#### Information

↓↓↓

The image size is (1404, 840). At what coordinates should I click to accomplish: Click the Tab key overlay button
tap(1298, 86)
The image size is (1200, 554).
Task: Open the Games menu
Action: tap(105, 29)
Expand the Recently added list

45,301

↑↑↑

#### Task to carry out
The whole of the material should be restated word for word.

#### Solution
The image size is (1404, 840). At what coordinates should I click to accomplish: Click the Tab key overlay button
tap(1298, 86)
The image size is (1200, 554).
Task: Open the Games menu
Action: tap(105, 29)
Expand the Recently added list

45,301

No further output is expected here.